The right validation target is NOT 7+3 CR. It is:

  1. Prospective ex-vivo validation on fresh patient samples: take new AML samples, dispense the model’s top-3 recommended combinations, and compare measured combo AUC against the single-drug AUC predicted for that patient. This tests the Week 4 claim directly in its own measurement domain.
  2. Retrospective validation on cohorts that received targeted combos: VIALE-A (Ven+Aza), LACEWING (Aza+Gilteritinib), AGILE (Aza+Ivosidenib), QUANTUM-First (Quizartinib+7+3), ADMIRAL (Gilteritinib). BeatAML’s induction cohort predates these regimens.
  3. Organoid / PDX systems: as proposed in the kit plan, use the model’s top-3 recommendations as the set of regimens to test on each patient’s organoid. Outcome: measured combo response in patient-derived model. This is exactly the validation our Route A build-out is required for.
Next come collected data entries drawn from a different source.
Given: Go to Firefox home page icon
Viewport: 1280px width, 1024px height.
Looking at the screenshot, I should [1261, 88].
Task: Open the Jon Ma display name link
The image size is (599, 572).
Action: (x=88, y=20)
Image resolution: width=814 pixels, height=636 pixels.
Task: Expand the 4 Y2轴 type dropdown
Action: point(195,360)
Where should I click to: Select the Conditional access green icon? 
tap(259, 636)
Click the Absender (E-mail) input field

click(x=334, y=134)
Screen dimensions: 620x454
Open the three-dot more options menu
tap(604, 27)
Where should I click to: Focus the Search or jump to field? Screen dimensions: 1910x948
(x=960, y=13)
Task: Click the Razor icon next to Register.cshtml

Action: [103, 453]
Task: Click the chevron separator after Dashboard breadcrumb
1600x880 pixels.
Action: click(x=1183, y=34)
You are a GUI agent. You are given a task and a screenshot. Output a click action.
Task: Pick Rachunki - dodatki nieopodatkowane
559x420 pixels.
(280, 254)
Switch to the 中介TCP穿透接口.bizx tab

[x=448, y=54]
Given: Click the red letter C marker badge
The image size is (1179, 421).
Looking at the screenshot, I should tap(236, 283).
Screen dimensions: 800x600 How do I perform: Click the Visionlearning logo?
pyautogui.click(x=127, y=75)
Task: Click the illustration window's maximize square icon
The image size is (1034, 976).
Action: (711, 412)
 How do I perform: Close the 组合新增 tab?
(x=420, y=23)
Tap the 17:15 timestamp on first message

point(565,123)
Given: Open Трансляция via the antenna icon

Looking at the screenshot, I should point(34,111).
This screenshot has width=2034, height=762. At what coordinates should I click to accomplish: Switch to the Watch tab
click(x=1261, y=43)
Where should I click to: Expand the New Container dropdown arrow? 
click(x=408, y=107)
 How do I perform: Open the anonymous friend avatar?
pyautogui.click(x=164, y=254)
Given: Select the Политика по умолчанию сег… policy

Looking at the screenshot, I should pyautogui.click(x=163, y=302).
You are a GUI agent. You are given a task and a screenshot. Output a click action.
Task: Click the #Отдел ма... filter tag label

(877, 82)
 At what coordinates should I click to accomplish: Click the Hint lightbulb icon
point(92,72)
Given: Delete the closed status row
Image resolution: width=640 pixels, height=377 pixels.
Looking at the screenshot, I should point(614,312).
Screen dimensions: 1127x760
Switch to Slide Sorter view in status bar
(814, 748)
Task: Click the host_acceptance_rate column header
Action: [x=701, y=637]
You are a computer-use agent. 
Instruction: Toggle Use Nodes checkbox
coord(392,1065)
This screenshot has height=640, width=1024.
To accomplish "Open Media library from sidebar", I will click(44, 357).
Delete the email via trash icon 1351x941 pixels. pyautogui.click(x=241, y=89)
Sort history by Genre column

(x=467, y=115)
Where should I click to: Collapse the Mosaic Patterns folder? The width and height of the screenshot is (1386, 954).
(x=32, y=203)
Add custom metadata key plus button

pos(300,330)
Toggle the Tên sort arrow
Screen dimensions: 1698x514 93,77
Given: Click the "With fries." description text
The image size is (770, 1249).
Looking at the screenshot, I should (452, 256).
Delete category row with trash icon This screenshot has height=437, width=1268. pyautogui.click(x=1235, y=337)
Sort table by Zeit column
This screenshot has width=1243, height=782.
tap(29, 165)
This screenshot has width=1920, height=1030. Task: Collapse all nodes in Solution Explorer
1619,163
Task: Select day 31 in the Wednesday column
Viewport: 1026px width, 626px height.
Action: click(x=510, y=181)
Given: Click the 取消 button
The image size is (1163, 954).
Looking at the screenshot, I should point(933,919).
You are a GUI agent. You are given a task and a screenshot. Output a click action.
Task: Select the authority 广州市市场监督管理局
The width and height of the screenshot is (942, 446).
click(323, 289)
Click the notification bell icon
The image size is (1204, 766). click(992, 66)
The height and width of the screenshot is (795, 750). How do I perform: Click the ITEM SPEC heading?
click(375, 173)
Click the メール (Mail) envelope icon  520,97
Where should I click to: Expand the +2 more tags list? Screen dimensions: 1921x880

Implication for Routes A, B, kit, and organoid plans

Decision Update
Is the model “clinically validated” by BeatAML retrospective outcomes? No. Do not claim this in the kit deck.
Should Route A (new-patient pipeline) still be built? Yes. Routes the model to the correct validation target (ex-vivo + organoid).
Should the kit be deployed to clinicians for live decision support? No, not yet. First run prospective ex-vivo validation.
Should organoid experiments be run with model recommendations? Yes — this is the proper validation. Route A makes it possible.

Outputs

runs/induction_validation/
├── cohort.csv        # 327 × all feature / prediction / outcome columns
└── summary.json      # structured results above

Conclusion

Route B is decisive: no retrospective clinical signal exists, and the oracle (observed ex-vivo AUC) shows the ceiling is near chance. The next validation step must move to ex-vivo or organoid measurement domains, not more retrospective CR analysis. Route A (new-patient feature pipeline) is the prerequisite enabler — it is the path to prospective, correct validation.

We proceed with Route A while being explicit in the manuscript and the kit plan that retrospective clinical validation on BeatAML 7+3 outcomes was attempted and failed at the oracle level.